Task: An exact copy of the lines from the top of the data through the line with "Given: Click the" is what you should give, with no pictures in it.

- - - -

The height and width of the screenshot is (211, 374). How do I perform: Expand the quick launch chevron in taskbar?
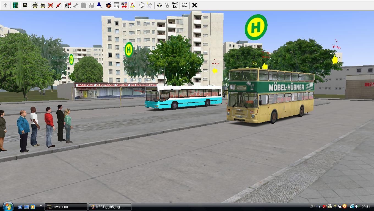41,206
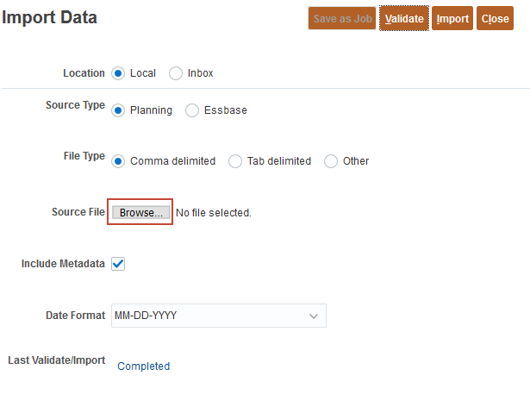Browse for a source file
The height and width of the screenshot is (413, 530).
click(x=140, y=212)

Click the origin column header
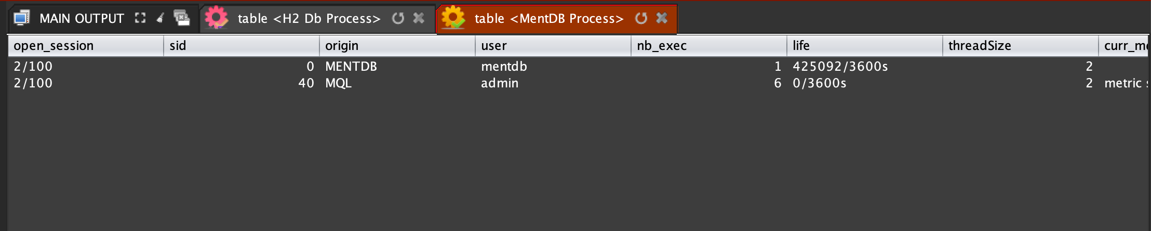(397, 46)
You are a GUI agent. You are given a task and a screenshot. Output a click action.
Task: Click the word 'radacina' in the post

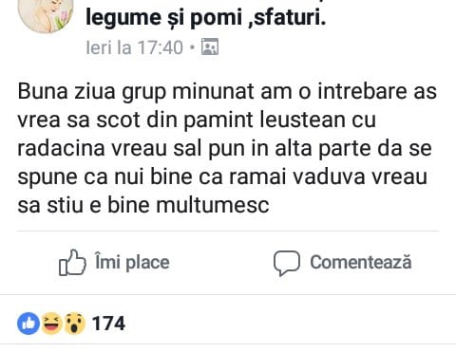click(61, 148)
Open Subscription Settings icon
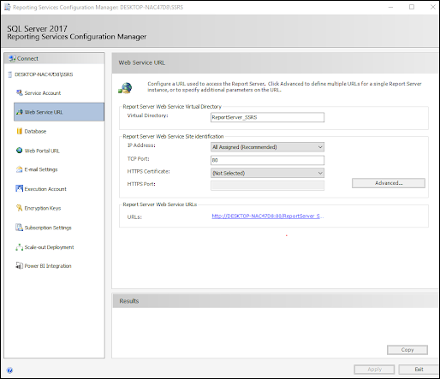The width and height of the screenshot is (440, 379). (19, 228)
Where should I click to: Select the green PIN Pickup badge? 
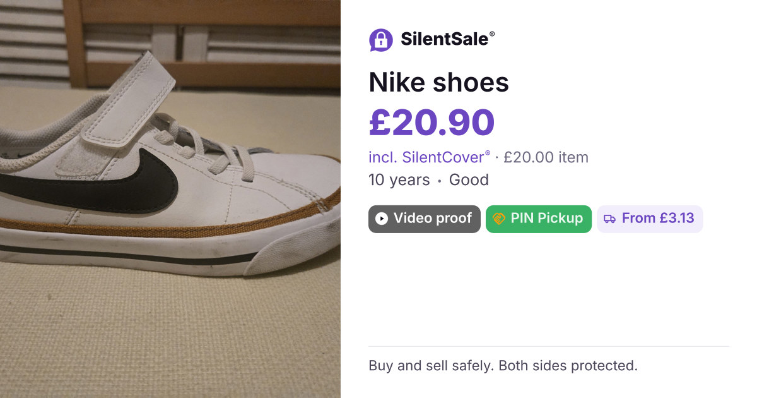pyautogui.click(x=539, y=219)
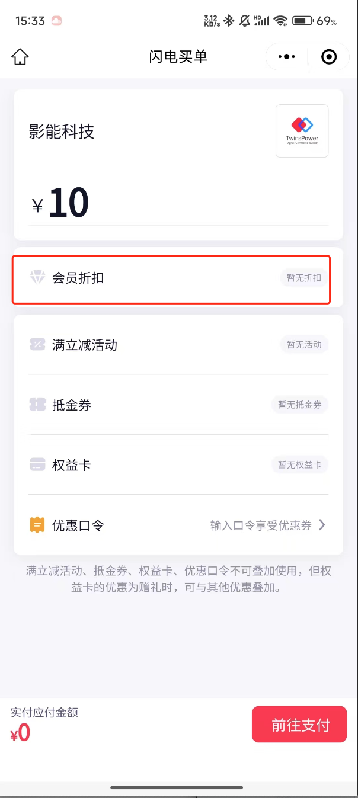Screen dimensions: 358x798
Task: Tap the 抵金券 voucher ticket icon
Action: 37,405
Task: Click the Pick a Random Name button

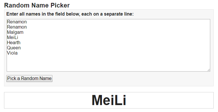Action: 29,79
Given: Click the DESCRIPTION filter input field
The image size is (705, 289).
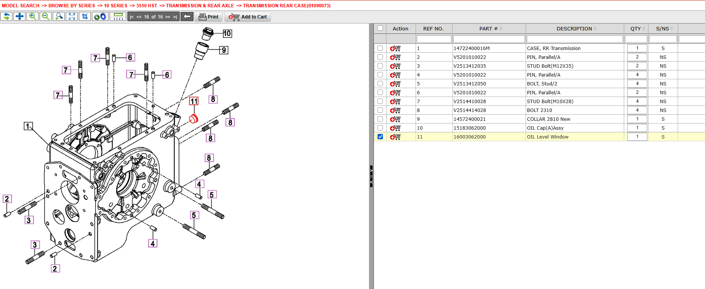Looking at the screenshot, I should [x=575, y=39].
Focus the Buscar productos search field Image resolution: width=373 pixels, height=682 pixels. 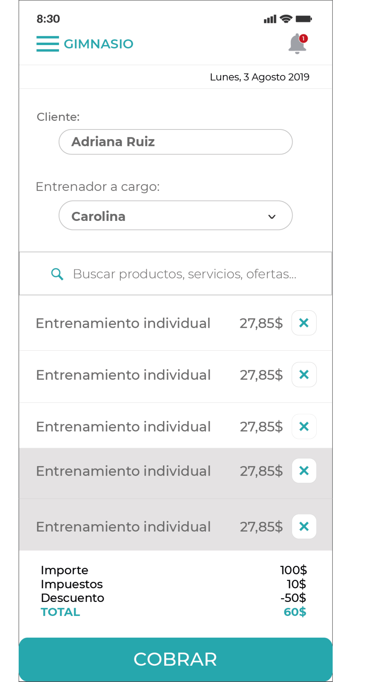(x=185, y=274)
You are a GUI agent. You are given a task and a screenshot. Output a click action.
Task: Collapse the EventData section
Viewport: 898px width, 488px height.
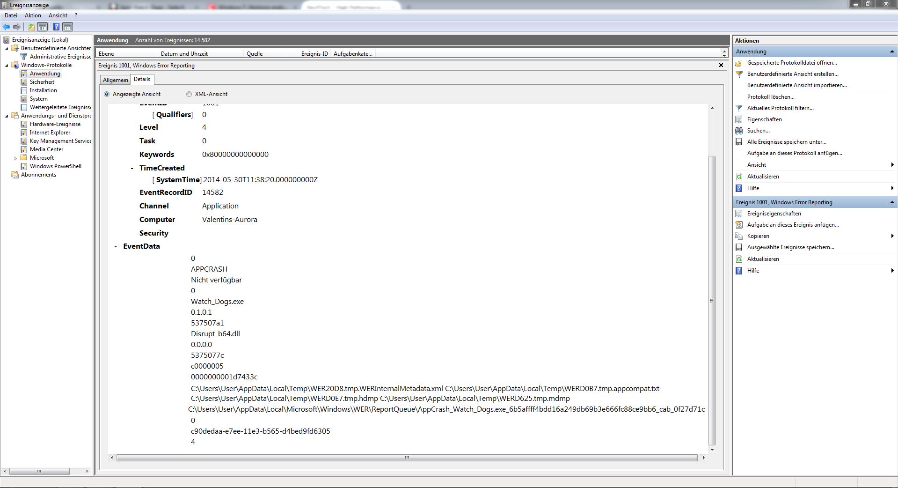coord(116,246)
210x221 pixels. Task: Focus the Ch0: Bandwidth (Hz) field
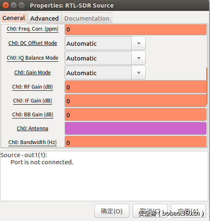point(136,142)
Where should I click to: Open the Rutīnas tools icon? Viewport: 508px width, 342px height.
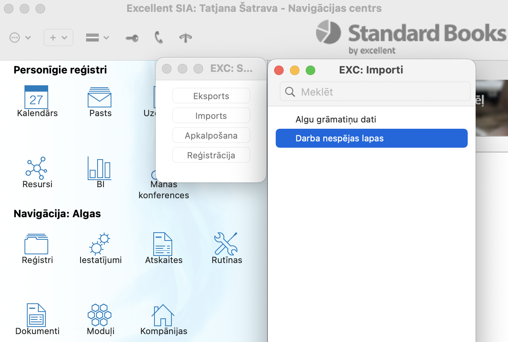[x=226, y=244]
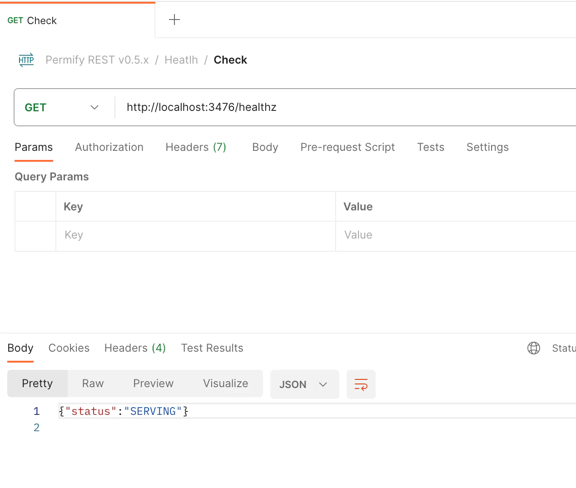The width and height of the screenshot is (576, 488).
Task: Click the Check breadcrumb link
Action: 230,60
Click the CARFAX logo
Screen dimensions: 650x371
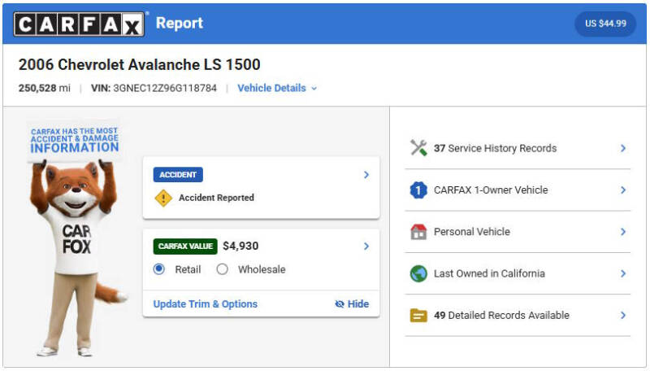79,24
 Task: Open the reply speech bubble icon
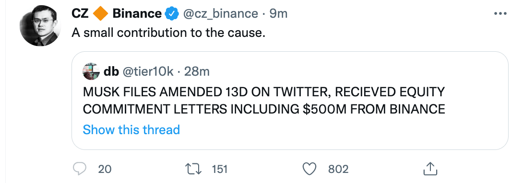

- - - -

Solution:
The height and width of the screenshot is (211, 374). How do I perform: Expand the quick launch chevron in taskbar?
41,206
Browse for a source file
The height and width of the screenshot is (413, 530).
click(x=140, y=212)

Click the origin column header
(397, 46)
You are a GUI agent. You are given a task and a screenshot. Output a click action.
Task: Click the word 'radacina' in the post

click(61, 148)
Open Subscription Settings icon
The width and height of the screenshot is (440, 379). (19, 228)
Where should I click to: Select the green PIN Pickup badge? 
pyautogui.click(x=539, y=219)
Screen dimensions: 358x798
Task: Tap the 抵金券 voucher ticket icon
Action: 37,405
Task: Click the Pick a Random Name button

Action: 29,79
Given: Click the DESCRIPTION filter input field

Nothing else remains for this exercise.